We need more transparency. Deans and mentors and department chairs need to document more systematically who is supported — and how — at every level of advancement. And these systems must be open to outside scrutiny. To have one gatekeeper, one Dean, that determines worthiness is unfortunately still quite common. Even if the gatekeeping is distributed among multiple parties, the outcome can be identical if subjective judgments are not audited.

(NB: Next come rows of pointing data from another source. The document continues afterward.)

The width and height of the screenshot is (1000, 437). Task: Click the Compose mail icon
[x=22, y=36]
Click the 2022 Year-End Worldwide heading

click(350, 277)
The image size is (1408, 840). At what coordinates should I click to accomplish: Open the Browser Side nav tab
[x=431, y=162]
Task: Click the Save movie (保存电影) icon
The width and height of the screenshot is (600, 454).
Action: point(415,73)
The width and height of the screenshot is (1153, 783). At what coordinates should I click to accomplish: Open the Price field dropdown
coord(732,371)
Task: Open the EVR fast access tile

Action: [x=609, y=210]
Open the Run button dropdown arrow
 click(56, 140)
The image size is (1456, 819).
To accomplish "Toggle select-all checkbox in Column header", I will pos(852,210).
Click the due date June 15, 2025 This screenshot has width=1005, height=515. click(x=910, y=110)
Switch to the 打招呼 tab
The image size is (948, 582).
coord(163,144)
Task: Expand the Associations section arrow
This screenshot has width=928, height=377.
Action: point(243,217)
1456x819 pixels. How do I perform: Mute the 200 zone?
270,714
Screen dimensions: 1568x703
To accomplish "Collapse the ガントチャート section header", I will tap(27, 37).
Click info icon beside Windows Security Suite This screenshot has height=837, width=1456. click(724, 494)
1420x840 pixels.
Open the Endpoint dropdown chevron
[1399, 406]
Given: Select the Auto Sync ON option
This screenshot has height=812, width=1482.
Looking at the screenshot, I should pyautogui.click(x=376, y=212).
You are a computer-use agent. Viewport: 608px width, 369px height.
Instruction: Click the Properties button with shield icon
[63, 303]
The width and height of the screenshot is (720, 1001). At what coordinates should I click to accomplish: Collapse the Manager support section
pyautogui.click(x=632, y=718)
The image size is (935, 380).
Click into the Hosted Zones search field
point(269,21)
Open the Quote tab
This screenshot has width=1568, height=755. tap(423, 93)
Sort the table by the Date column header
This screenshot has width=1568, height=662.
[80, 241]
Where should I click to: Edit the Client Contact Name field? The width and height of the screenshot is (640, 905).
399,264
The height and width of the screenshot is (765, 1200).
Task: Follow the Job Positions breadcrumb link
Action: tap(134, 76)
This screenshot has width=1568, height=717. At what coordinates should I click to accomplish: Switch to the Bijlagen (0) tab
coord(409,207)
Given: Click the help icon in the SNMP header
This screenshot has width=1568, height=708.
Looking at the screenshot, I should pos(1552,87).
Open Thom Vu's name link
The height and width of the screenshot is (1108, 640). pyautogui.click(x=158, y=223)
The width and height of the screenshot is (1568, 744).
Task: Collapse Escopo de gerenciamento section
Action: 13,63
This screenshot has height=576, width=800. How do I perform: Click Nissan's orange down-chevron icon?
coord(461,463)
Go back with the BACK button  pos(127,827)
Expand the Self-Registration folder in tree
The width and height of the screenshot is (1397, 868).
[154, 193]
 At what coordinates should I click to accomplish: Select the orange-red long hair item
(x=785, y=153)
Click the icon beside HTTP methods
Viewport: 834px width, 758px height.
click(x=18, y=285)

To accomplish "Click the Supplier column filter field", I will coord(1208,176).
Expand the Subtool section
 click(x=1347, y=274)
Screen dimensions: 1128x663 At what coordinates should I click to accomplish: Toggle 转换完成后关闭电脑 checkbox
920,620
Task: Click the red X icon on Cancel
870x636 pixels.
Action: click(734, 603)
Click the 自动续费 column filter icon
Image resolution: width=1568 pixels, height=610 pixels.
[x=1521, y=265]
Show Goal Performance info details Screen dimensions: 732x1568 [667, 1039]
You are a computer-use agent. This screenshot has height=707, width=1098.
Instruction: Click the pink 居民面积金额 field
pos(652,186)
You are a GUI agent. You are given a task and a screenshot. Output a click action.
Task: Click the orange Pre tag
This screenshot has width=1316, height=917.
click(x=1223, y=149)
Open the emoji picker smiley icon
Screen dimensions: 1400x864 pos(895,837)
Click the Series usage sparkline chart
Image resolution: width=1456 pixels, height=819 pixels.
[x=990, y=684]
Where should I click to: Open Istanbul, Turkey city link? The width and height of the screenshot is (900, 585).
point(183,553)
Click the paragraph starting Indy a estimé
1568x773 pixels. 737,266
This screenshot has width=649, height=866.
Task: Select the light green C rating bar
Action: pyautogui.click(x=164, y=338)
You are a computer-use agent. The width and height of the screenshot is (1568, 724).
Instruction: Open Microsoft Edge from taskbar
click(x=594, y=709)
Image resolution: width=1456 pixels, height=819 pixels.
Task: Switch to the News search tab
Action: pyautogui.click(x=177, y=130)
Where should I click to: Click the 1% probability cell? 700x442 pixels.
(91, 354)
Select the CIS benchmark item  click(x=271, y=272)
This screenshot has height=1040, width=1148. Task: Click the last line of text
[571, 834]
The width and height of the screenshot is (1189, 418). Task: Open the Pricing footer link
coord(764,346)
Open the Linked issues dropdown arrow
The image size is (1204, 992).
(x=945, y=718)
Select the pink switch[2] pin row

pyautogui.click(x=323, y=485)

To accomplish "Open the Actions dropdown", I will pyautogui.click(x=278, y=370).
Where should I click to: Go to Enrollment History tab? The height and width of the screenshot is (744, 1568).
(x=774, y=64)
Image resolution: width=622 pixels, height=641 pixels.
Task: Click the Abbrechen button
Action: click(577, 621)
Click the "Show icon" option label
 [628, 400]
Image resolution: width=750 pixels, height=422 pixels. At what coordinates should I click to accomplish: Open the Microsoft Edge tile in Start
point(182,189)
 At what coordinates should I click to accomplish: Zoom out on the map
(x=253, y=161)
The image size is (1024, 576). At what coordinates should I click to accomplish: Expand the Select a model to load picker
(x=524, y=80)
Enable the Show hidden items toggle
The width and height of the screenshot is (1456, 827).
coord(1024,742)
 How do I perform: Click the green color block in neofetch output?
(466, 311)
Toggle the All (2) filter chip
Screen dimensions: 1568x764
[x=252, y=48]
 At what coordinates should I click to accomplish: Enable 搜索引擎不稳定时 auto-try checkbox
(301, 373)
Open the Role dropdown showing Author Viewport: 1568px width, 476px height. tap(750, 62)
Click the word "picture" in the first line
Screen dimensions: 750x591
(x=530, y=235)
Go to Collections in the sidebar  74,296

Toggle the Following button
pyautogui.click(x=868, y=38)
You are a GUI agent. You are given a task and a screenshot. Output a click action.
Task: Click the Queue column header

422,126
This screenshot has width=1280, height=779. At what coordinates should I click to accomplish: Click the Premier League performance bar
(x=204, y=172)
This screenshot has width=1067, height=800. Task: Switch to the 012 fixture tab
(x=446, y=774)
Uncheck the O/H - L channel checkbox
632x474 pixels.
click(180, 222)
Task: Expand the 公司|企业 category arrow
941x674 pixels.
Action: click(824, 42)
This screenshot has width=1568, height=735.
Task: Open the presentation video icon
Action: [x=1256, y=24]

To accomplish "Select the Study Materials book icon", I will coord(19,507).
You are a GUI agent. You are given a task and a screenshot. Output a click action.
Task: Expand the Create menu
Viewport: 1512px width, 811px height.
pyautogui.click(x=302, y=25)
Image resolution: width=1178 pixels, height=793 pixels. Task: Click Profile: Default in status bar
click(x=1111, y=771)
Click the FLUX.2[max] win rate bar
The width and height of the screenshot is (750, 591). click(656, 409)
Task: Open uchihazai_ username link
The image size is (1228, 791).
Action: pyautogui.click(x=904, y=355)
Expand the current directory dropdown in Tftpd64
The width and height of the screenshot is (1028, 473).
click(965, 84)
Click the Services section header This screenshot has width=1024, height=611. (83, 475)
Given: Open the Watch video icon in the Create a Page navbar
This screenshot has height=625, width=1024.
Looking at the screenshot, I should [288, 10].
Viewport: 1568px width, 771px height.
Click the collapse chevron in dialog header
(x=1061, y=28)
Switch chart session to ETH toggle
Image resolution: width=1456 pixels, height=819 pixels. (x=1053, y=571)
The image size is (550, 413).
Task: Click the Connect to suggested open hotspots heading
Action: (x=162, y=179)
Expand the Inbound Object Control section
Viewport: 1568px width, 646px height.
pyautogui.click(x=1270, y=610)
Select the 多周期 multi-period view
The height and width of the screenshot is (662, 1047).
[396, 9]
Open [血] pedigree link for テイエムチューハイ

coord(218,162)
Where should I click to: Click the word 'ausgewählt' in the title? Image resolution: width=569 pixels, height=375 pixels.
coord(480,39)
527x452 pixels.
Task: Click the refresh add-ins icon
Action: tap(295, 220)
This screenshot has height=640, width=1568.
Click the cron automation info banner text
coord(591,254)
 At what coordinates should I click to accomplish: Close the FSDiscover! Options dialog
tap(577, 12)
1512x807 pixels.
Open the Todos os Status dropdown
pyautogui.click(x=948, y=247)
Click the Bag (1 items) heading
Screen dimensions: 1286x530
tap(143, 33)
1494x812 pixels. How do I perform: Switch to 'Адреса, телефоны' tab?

We can make these systems better, now. We do not need to wait another twenty years for more stories to be told. We rely on the “leaky pipeline” theory to explain why there are not more Black doctors, particularly in compensated and recognized leadership roles. A leaky pipeline is the classic use of passive voice to the obscure agency. Instead, let us consider that, whether purposefully or inadvertently, leaders in medicine are actively blocking the pipeline in many cases. Now that we have clarified our language, we know where to focus our attention. Not just on those who are being blocked, but especially on those who are doing the blocking.